Because that is the danger for the Chromium forks too - that nobody will bother with their forked store.


Ironically Firefox killed their extension API to be compatible with Chrome's extensions. Now they probably don't want to be compatible with the new Chrome API.


> Ironically Firefox killed their extension API to be compatible with Chrome's extensions.

This is misleading. They deprecated the old API primarily to be able to do multi-process and get rid of XUL.


As well as to expose a stable extension API (no more XUL extensions breaking randomly on every browser update) and to enforce any sort of security boundary/permissions system.

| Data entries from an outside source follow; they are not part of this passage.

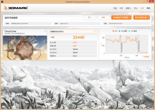The height and width of the screenshot is (110, 155).
Task: Expand the Cloud Gate panel corner icon
Action: tap(45, 31)
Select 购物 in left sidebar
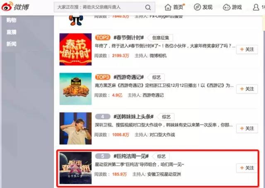Screen dimensions: 265x188 (x=11, y=21)
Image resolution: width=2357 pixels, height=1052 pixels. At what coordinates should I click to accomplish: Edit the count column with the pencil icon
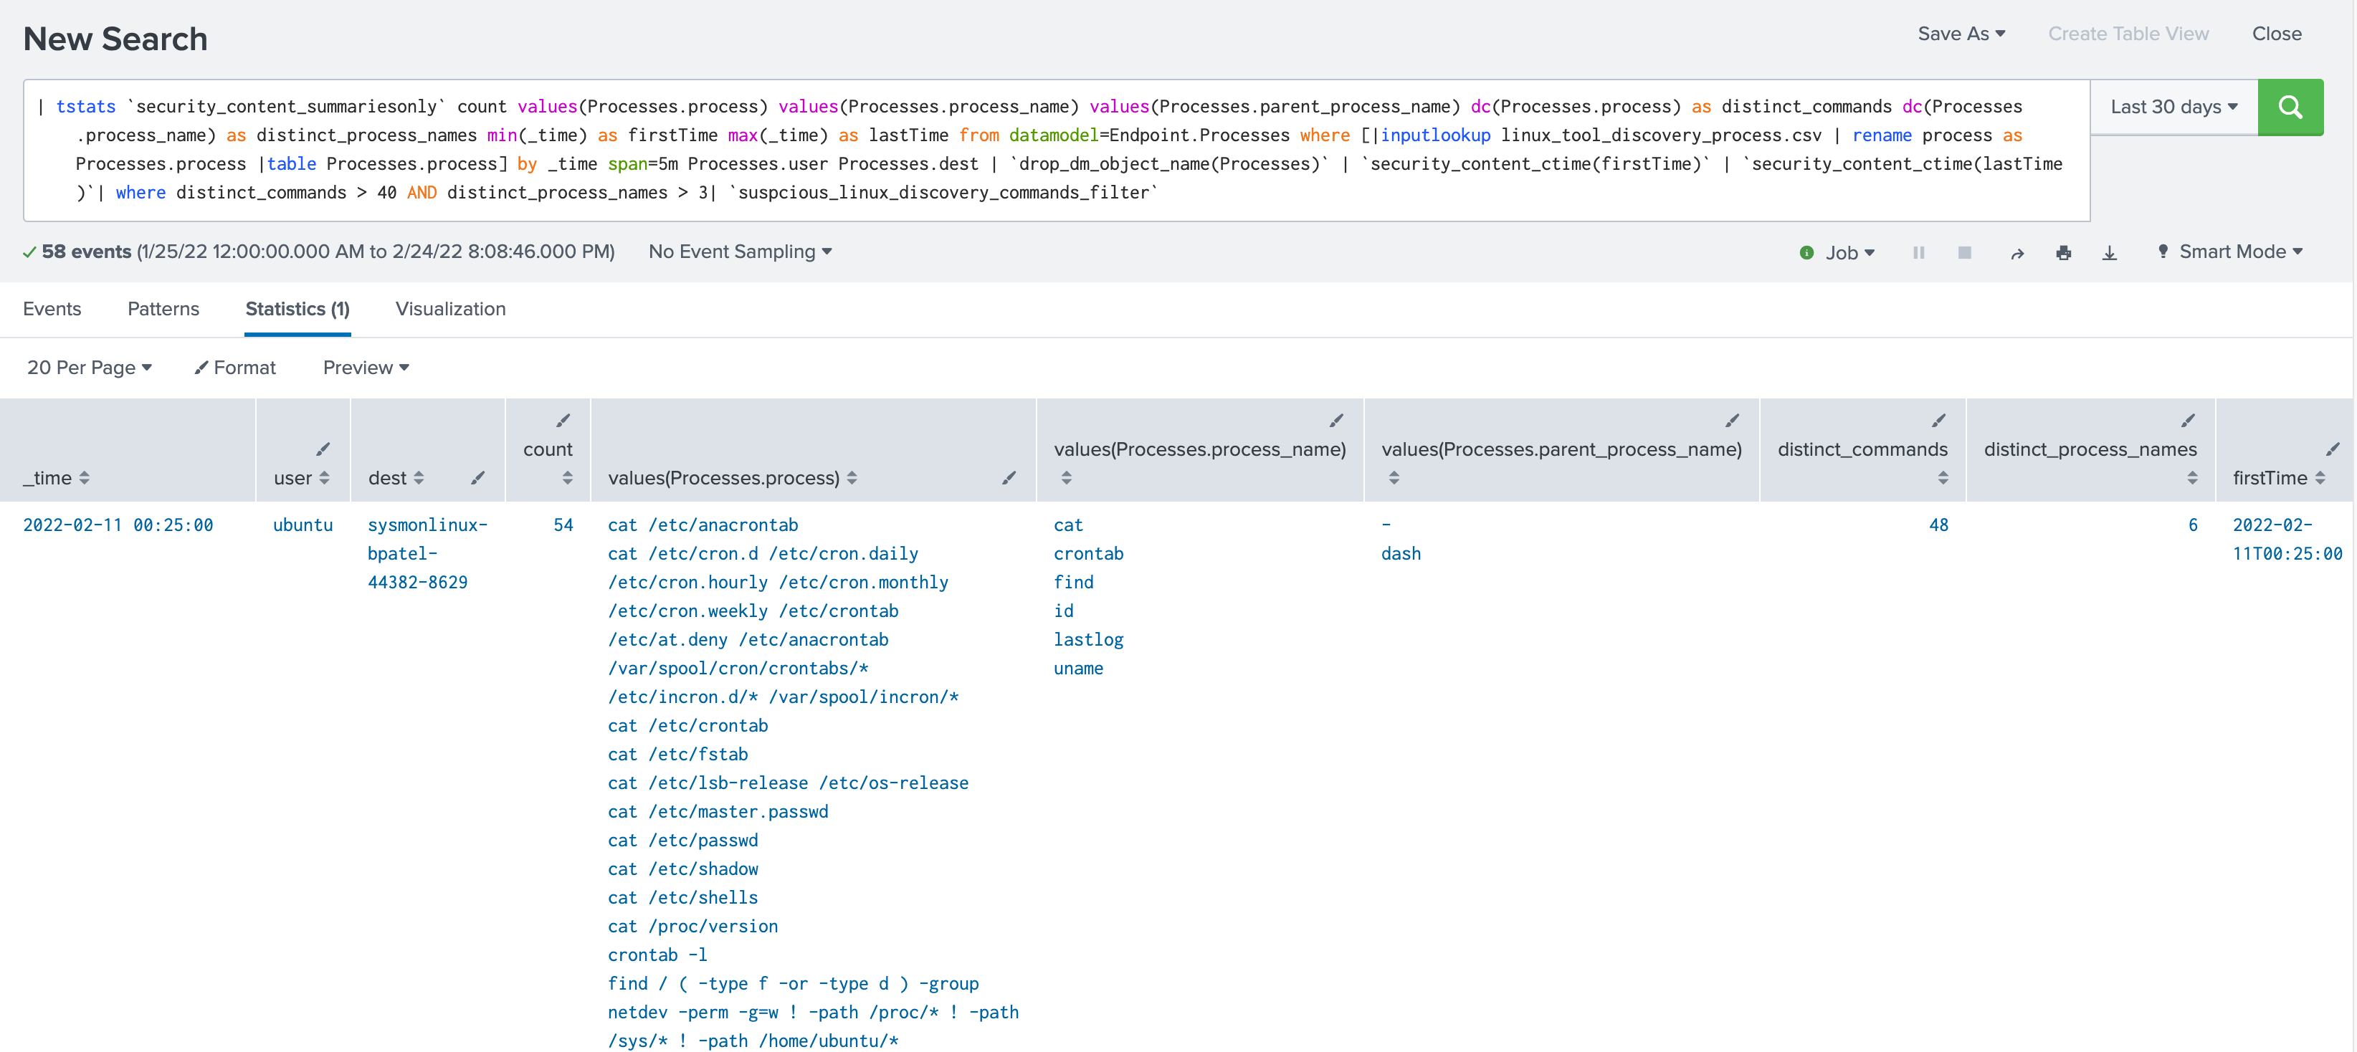click(x=564, y=421)
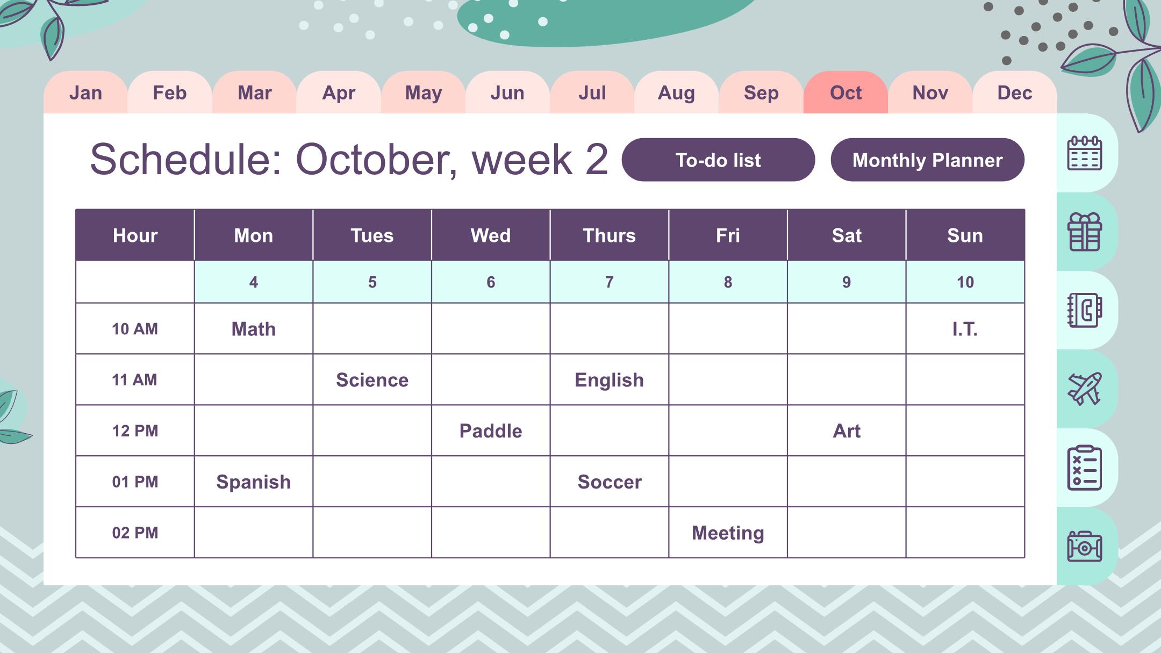Open the To-do list button
The height and width of the screenshot is (653, 1161).
click(718, 160)
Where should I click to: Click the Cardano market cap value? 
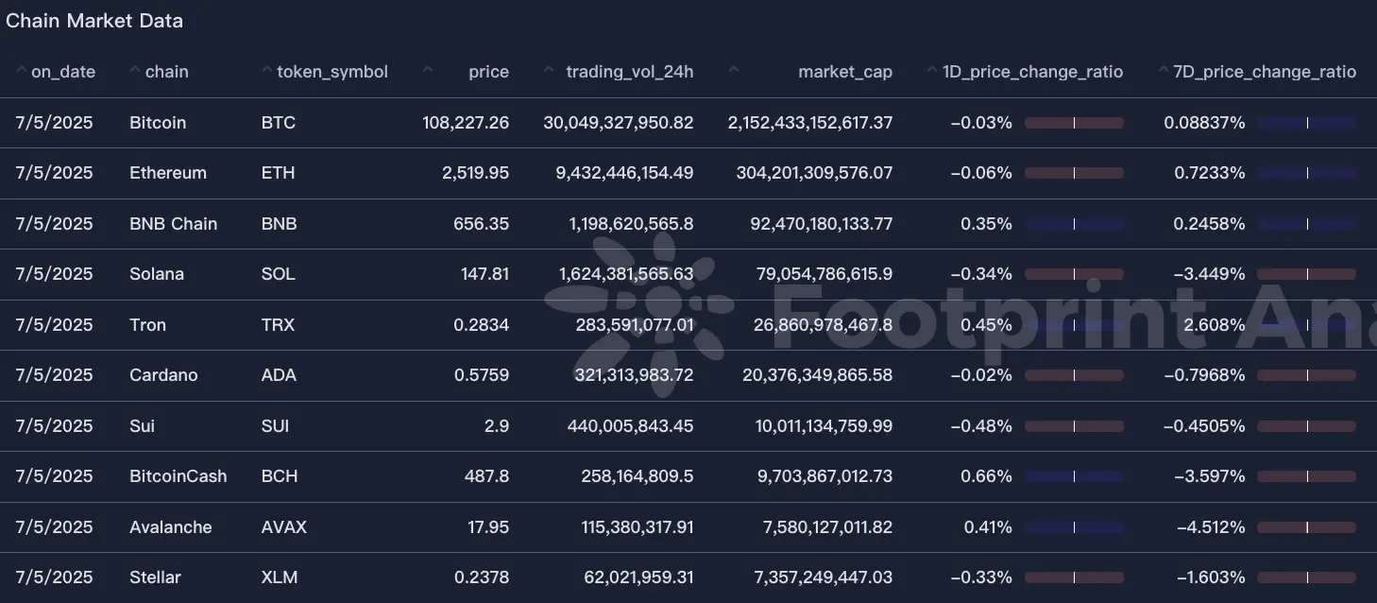click(818, 374)
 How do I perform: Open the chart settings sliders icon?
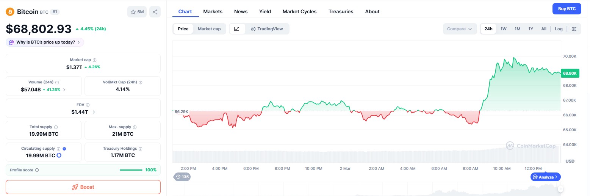coord(574,29)
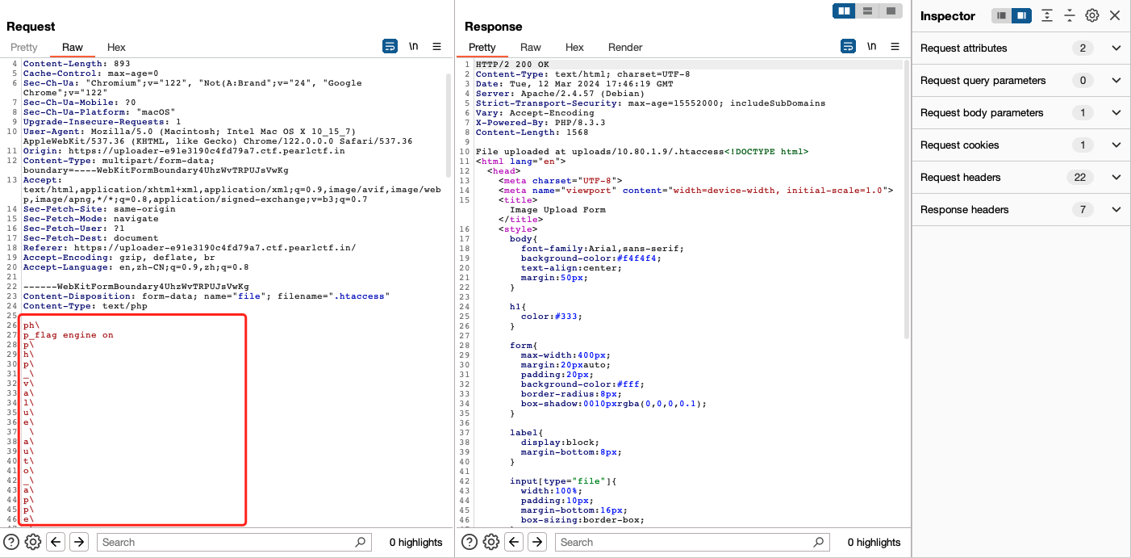Click the Response search input field

coord(686,542)
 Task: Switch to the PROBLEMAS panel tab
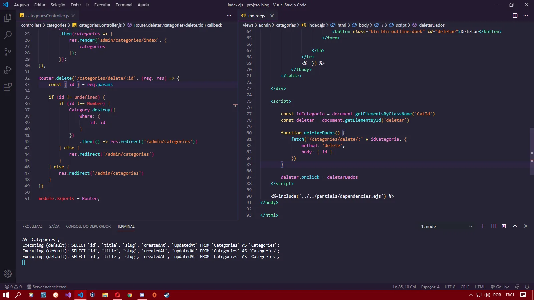[x=32, y=226]
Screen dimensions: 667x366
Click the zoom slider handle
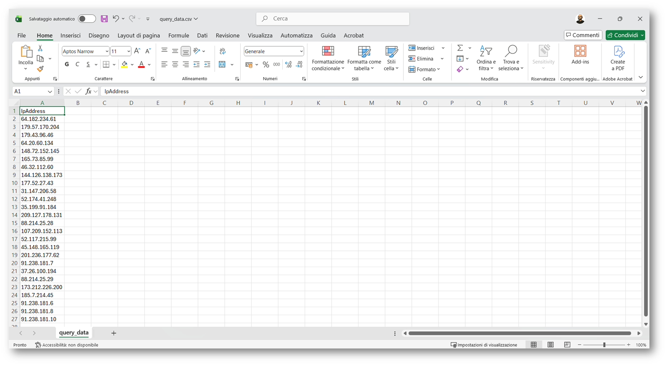coord(604,345)
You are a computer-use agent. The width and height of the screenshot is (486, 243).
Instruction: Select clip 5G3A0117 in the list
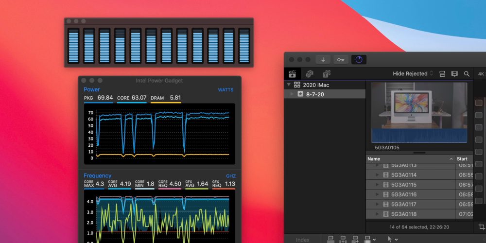coord(403,204)
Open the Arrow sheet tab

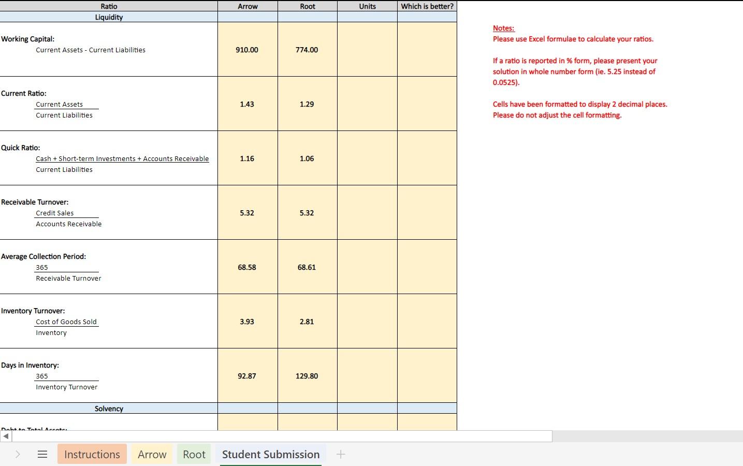[x=152, y=454]
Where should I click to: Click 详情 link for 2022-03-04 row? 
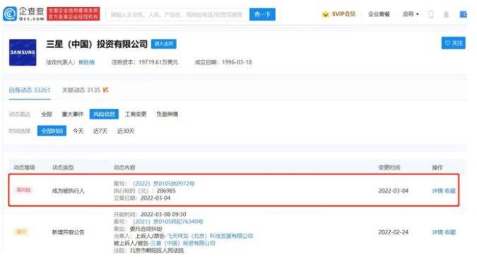pos(437,191)
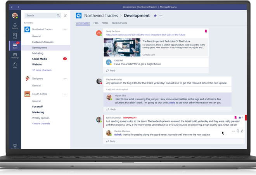Viewport: 256px width, 175px height.
Task: Go to Meetings in the sidebar
Action: [x=15, y=56]
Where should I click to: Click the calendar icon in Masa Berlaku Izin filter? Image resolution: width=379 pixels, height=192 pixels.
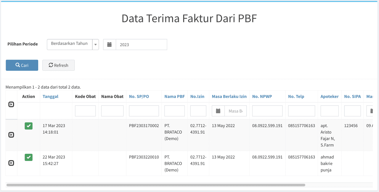(x=218, y=111)
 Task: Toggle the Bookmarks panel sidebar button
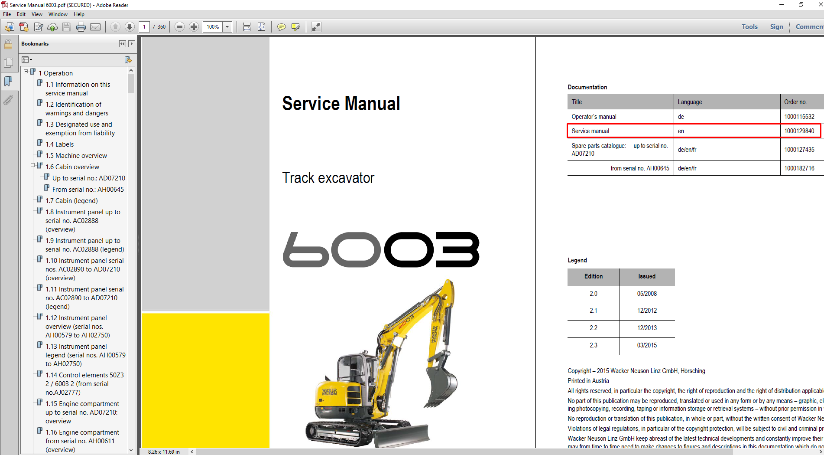click(8, 81)
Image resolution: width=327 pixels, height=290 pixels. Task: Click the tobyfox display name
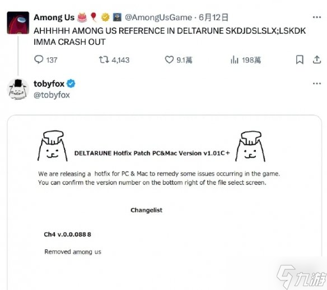[x=49, y=84]
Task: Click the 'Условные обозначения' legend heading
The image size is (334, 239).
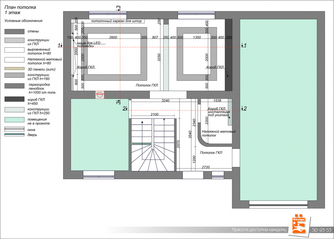Action: click(23, 21)
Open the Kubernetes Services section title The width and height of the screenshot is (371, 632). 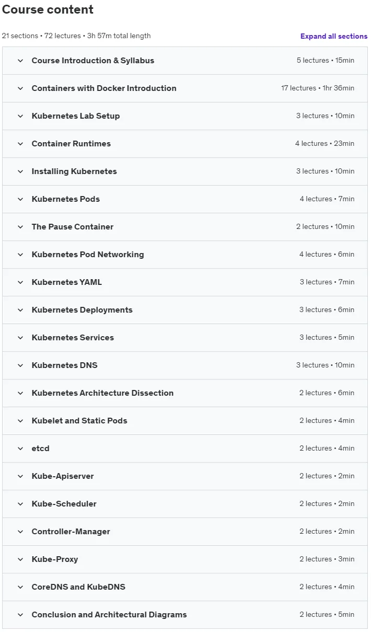(73, 338)
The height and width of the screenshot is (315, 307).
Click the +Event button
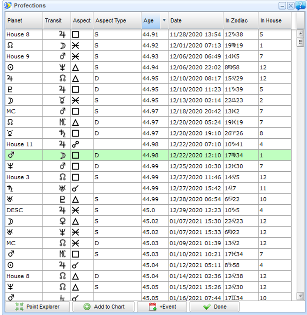tap(162, 307)
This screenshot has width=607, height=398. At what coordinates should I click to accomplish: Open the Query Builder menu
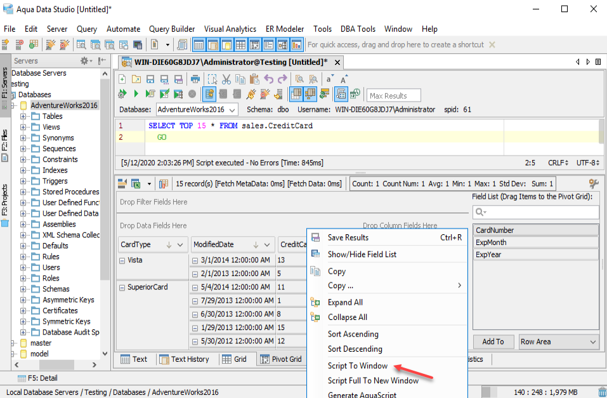click(172, 29)
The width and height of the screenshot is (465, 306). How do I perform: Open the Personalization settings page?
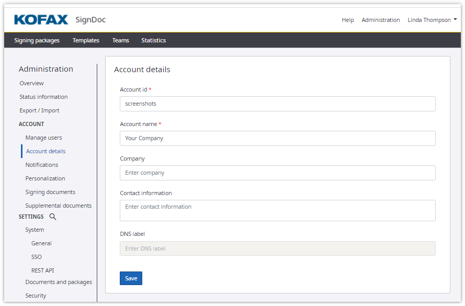tap(45, 178)
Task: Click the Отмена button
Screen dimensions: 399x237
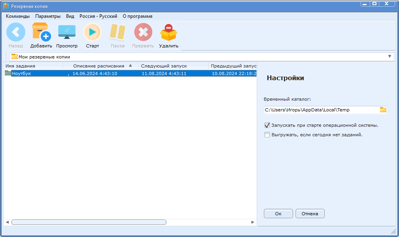Action: (x=310, y=214)
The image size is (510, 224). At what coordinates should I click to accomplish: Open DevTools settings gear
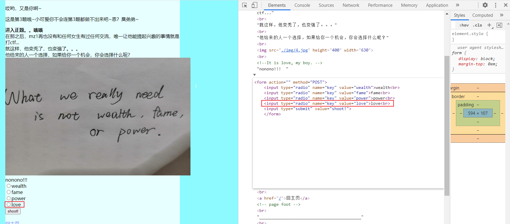(x=485, y=5)
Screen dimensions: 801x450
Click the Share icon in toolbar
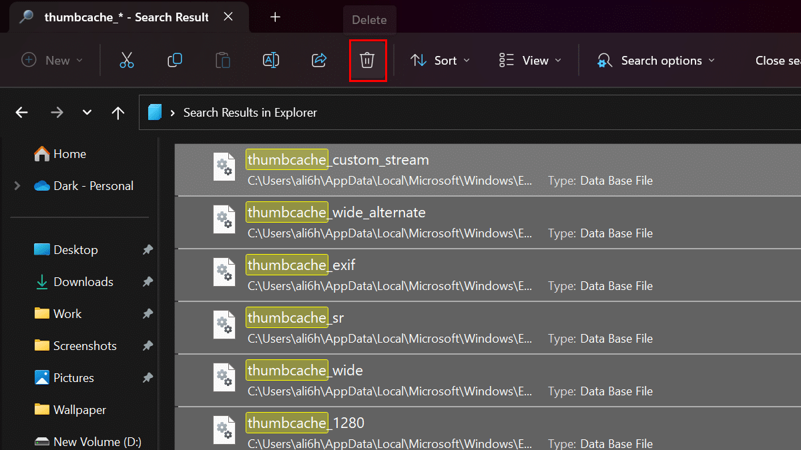(x=319, y=61)
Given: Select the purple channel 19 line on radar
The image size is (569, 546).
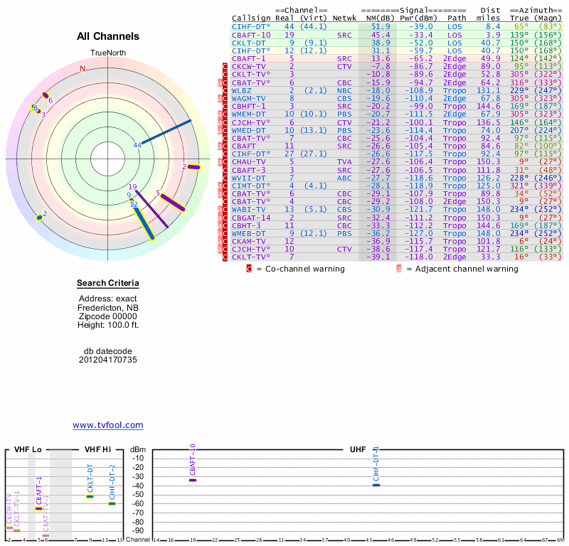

Note that this was done after two prior failed attempts to rewrite the CSS engine for multithread in C++: https://hacks.mozilla.org/2019/02/rewriting-a-browser-compon...

Its sad to lose DownThemAll and the plethora of othwr XUL extensions, but having performant multicore support is critical given the shift to having many cores (as single thread performance improvements become uncommon).


Which honestly makes sense. Komodo is one of my favourite editors, but Christ working with XUL is painful!


> get rid of XUL

XUL is still used by the browser itself.


I recently used the webRequest API in Firefox and it is already more robust than the Chrome equivalent. For example, you can write stream filters to process request responses. No so in Chrome, where you have no such capability.